Her eyes cast a distraught glance at the human man laying dead on the ground beside the dwarf and she sniffles a little before continuing.
“We had come down here on a rope… Tordin first and then the rest of us following after. He said it was safe, it was supposed to be safe!”
Her voice rises into a rueful shout as she reminisces on the wanton adventure that led her here. She quiets and continues her story softly.
“The upper levels were not terribly interesting, just the ruins of the former castle’s foundations and cellars. Most of the stairs had been damaged in the quake so we had to be very careful. Tordin lead the way deeper until we finally broke into the catacombs themselves. It appeared that when the castle fell to ruin the catacombs had become sealed and forgotten, undisturbed for centuries. Tordin broke through some fallen rocks and allowed us past the greater obstacles and into the old crypts. The d-deeper you go the more bodies there are. We found ancient funerary artifiacts, sarcophagus that had the names of ancient royalty lost to time and when we got even deeper we even discovered a more archaic dialect of the written language of the fallen kingdom… It was momentous discovery after momentous discovery, so much we could only marvel and record myriad notes on what we had seen before a proper excavation and preservation team could come and take over…”
Telestia’s gaze had grown distant, straying back to the day everything went wrong. As she continues about the research and discoveries they had made, her voice takes on a more academic and even tone.

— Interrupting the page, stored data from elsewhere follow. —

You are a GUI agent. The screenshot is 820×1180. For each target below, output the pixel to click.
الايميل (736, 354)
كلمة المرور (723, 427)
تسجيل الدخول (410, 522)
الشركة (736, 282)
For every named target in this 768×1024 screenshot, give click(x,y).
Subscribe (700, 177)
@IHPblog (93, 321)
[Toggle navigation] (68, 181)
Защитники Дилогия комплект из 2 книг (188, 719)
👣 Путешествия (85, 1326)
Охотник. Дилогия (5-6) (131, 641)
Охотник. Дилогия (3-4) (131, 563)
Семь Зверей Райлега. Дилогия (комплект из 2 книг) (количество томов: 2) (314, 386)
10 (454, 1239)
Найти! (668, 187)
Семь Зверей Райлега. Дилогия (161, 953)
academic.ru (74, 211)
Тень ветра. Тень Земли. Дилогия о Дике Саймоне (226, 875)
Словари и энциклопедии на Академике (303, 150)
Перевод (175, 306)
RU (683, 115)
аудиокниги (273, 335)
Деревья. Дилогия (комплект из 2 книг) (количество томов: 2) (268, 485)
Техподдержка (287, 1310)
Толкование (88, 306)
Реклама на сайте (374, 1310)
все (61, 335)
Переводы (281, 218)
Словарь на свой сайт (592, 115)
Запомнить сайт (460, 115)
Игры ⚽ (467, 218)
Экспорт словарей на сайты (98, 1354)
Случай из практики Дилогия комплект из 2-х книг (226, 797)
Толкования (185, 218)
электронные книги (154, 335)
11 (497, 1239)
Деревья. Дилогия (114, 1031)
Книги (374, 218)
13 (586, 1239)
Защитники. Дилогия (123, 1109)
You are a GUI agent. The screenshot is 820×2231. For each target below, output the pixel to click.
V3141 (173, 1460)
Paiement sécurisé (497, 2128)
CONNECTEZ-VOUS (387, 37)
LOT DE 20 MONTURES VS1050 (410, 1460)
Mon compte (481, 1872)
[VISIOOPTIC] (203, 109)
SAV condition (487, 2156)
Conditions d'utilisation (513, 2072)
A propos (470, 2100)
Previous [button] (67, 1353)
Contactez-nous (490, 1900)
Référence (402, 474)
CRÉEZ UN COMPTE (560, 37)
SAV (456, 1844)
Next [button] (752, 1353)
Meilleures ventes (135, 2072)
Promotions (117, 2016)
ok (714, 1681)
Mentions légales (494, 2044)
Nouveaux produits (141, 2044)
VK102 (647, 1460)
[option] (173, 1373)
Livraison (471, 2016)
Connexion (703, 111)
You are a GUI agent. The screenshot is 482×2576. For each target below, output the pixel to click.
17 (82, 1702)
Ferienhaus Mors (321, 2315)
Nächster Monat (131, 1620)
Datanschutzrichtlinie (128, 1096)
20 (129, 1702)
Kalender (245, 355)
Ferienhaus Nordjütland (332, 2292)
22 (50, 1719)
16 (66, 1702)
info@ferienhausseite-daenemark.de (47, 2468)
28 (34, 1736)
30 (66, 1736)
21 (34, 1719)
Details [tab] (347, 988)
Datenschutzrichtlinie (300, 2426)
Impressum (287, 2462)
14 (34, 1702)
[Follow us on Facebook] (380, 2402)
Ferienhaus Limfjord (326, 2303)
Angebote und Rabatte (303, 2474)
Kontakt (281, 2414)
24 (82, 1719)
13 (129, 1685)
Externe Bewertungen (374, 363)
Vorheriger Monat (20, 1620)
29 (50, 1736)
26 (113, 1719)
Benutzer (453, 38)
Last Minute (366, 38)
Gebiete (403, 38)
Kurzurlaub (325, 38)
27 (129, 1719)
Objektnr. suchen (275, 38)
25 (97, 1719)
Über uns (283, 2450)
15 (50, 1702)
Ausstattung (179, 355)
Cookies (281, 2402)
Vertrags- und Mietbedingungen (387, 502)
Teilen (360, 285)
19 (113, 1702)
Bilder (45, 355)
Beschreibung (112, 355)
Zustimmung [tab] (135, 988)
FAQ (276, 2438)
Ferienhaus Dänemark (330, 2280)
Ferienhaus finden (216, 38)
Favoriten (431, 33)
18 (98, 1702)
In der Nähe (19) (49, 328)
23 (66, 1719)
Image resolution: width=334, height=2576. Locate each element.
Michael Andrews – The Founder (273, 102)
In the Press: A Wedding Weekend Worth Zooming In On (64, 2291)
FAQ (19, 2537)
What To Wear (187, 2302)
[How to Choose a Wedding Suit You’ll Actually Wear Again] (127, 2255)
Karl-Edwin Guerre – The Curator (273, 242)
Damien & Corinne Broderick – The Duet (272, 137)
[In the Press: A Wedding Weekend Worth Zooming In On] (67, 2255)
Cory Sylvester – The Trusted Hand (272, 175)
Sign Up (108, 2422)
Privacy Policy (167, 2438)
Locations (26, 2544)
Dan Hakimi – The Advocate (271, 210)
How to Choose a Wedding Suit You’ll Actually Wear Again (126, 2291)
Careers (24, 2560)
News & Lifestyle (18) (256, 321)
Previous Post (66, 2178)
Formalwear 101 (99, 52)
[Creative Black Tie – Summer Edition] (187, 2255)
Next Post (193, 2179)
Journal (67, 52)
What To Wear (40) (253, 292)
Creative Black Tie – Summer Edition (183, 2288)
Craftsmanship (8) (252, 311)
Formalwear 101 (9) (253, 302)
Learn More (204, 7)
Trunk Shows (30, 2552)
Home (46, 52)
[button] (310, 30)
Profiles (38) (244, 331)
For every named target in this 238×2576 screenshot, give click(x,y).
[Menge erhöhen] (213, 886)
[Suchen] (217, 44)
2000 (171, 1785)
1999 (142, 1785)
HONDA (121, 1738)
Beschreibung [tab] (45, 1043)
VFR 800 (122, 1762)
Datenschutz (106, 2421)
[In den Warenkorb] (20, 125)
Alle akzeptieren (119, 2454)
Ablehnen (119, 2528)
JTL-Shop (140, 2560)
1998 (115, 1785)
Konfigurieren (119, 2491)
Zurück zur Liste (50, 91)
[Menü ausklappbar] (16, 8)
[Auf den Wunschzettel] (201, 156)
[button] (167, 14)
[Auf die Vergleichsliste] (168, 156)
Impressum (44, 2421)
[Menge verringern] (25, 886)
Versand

“We had made it pretty low, to some of the deepest crypts where the bodies were stuffed closed together and piles of bones, likely of the servants, towered over us. That’s when we heard it. At first, it sounded like the whisper of wind, a breeze from deep within the earth, and then it was upon us. A mist as fine and cold as winter in Sol City snaked its way through the passage, twisting around us. Tordin shouted for everyone to hold their breath as it might be some toxic gas released during the quake. But it wasn’t. It was far worse. In an instant, the mist cleared and an emaciated figure appeared before us. No, emaciated isn’t the right word… Shriveled. It was like a skeleton wearing only the thinnest veneer of skin. Long, matter hair of indiscernible color fell around its shoulders and it wore nothing else. Ellunara raised the pick she had, ready to fight whatever this was, but before any of us could even move it attacked.”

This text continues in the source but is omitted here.